TASK TO CARRY OUT:
Leave out the images and transcribe the entries below word for word.

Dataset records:
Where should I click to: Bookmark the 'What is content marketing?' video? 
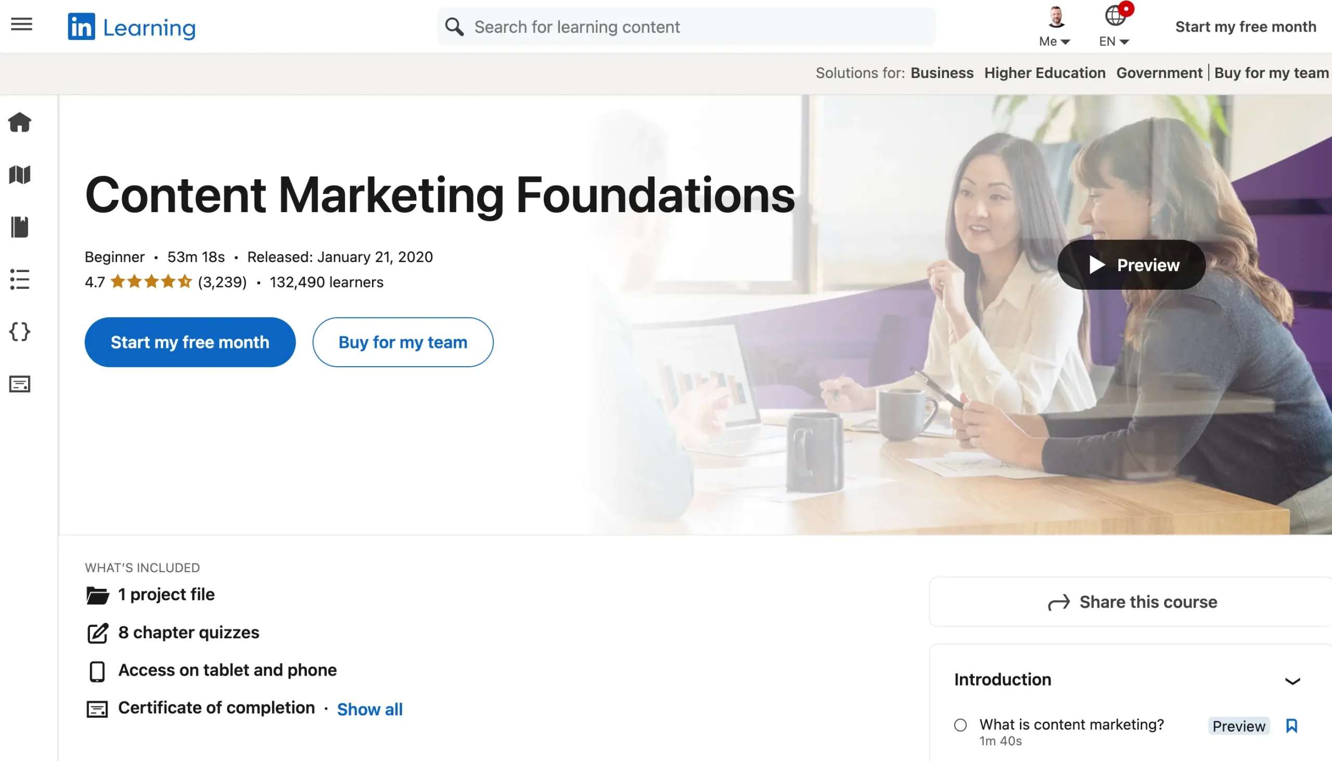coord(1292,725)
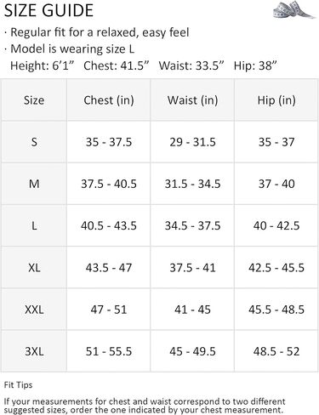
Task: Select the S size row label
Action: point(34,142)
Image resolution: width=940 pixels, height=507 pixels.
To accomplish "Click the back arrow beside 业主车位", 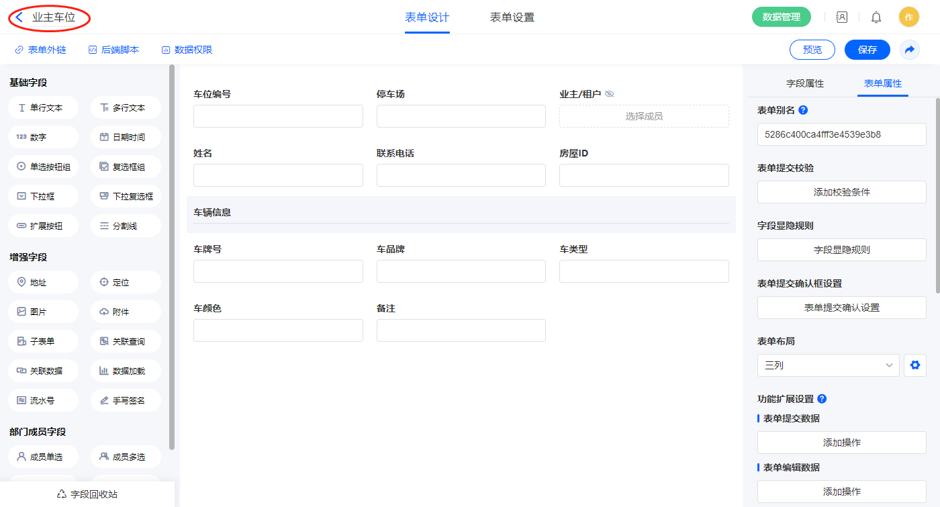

ANSWER SPACE:
Where should I click to: Bookmark the 'What is content marketing?' video? 
coord(1292,725)
Task: Select the S size row label
Action: point(34,142)
Image resolution: width=940 pixels, height=507 pixels.
To accomplish "Click the back arrow beside 业主车位", 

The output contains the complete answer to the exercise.